How Much Money Can You Give Each Year to a Person Tax Free? thumbnail
How Much Money Can You Give Each Year to a Person Tax Free?

It is better to give than to receive. But the IRS makes giving a lot less fun over a certain amount. Congress has long imposed limits on transfers of property without fair value compensation. Except for gifts to qualified charities, the IRS imposes a gift tax on transfers over $13,000 per person in a given year per giver. Congress also imposes a lifetime cap on tax-free gifts of $1 million--an exemption that Congress has raised several times over the years.

  1. History

    • Congress imposed the first gift tax in 1924, repealed it in 1926 and imposed it again in 1932, during the dark days of the Great Depression. The Congressional deliberations of 1932 referred to a number of high profile tax-free gifts, including two individuals who made $100 million and $50 million in gifts respectively, according to a white paper from the U.S. Department of the Treasury. In its 1932 incarnation, Congress imposed a graduated tax scale that started at 0.75 percent up to a maximum of 33.75 percent, but allowed an annual exclusion of $5,000 per recipient and $50,000 for all gifts given over a lifetime. Currently, taxes on gifts above the current annual exclusion of $13,000 are taxed at income tax rates, with the tax paid by the giver.

    Purpose

    • The primary purpose behind the gift tax in the United States is to support the collection of estate taxes. Otherwise, wealthy individuals could simply give away money to family members prior to their deaths, avoiding estate taxes altogether.
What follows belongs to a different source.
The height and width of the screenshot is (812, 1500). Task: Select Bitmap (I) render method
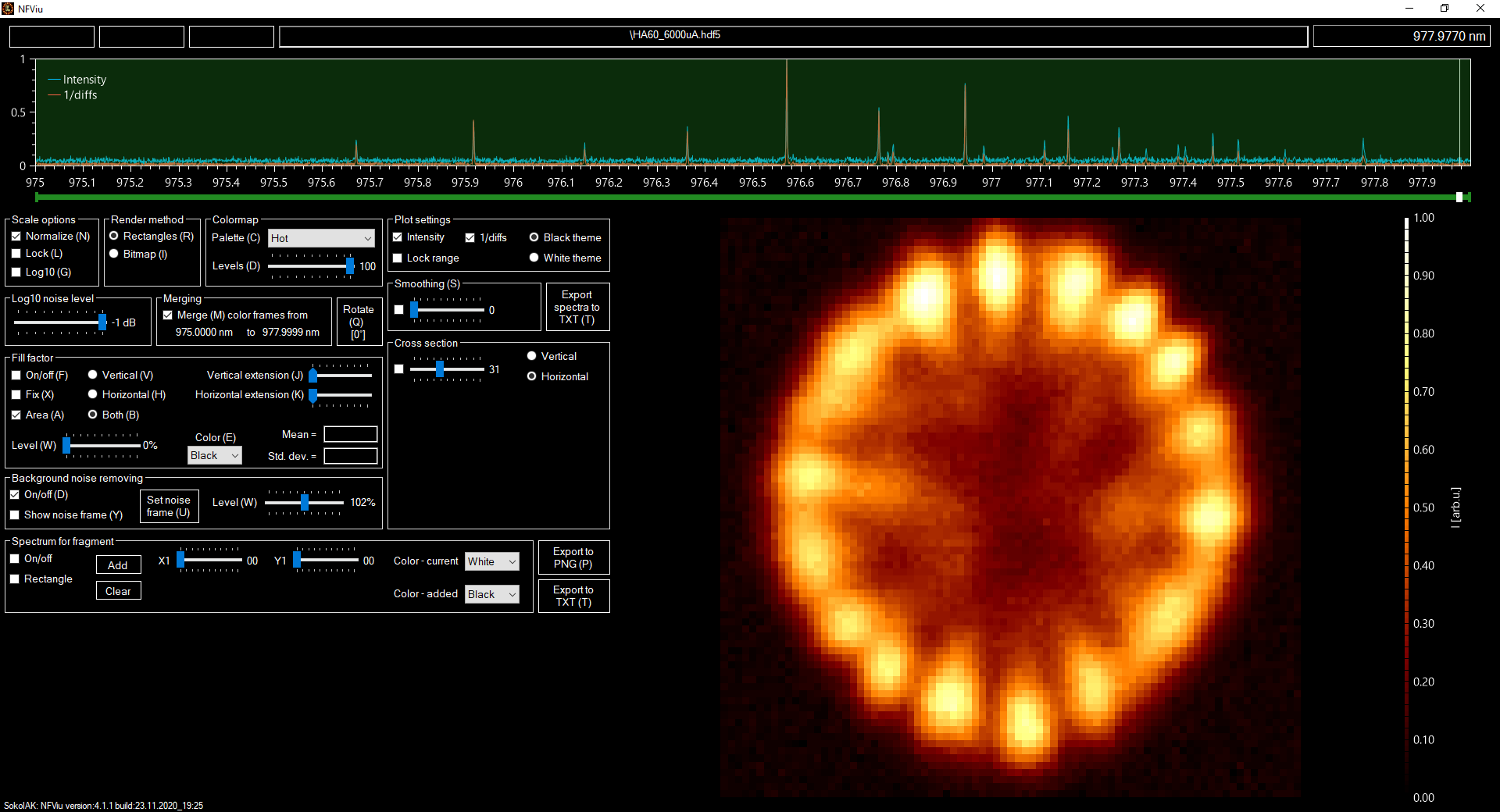point(114,255)
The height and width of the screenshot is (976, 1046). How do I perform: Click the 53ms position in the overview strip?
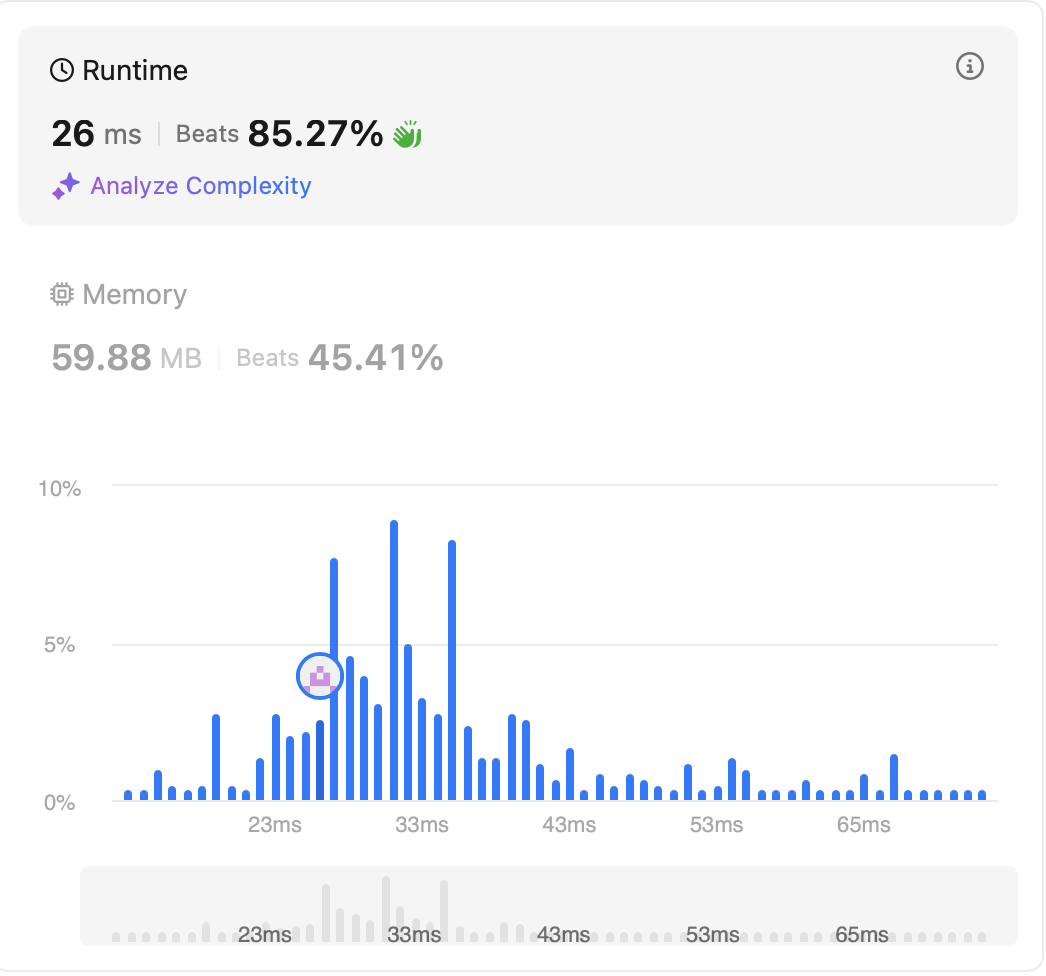tap(712, 935)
With the gift tax law, Congress is balancing the natural desire of family members to pass wealth on to younger generations and the utility of paying for education and medical bills against the need to raise revenue and the desire of Congress to limit the accumulation of large amounts of wealth on a hereditary basis.

    Non-Taxable Gifts

    • Certain gifts are not considered taxable transfers by the IRS. These include gifts below the annual exclusion of $13,000 (as of 2010), tuition or medical expenses paid directly to the educational or medical institution on another person's behalf, gifts to a spouse, gifts to political organizations and gifts to charities.

    Exclusion Amounts

    • The gift tax is applied to gifts over the annual exclusion limit to any given person. However, the gift exclusions for a husband and wife are computed separately: A married couple can combine their gifts for a total of $26,000 in tax-free gifts as of tax year 2010--a technique known as "gift-splitting." However, both spouses must agree to giving the asset away.

    Filing

    • You must file an IRS Form 709 with your individual income tax return if you have given one or more persons more than the annual exclusion for the year, if you and your spouse are splitting a gift or if you have given someone a gift that they cannot benefit from or enjoy until some time in the future.

    Applications

    • Many affluent individuals use strategic gifting in order to lower their taxable estate for estate tax purposes. For example, they will give up to the annual exclusion amount to children and grandchildren and to trusts established for their benefit. Gifting can be a useful asset protection strategy as well, since assets transferred to children and grandchildren are not attachable by creditors. Certain restrictions, known as "generation-skipping transfer taxes" may apply to gifts made to grandchildren. The generation-skipping transfer tax has been eliminated for tax year 2010, however.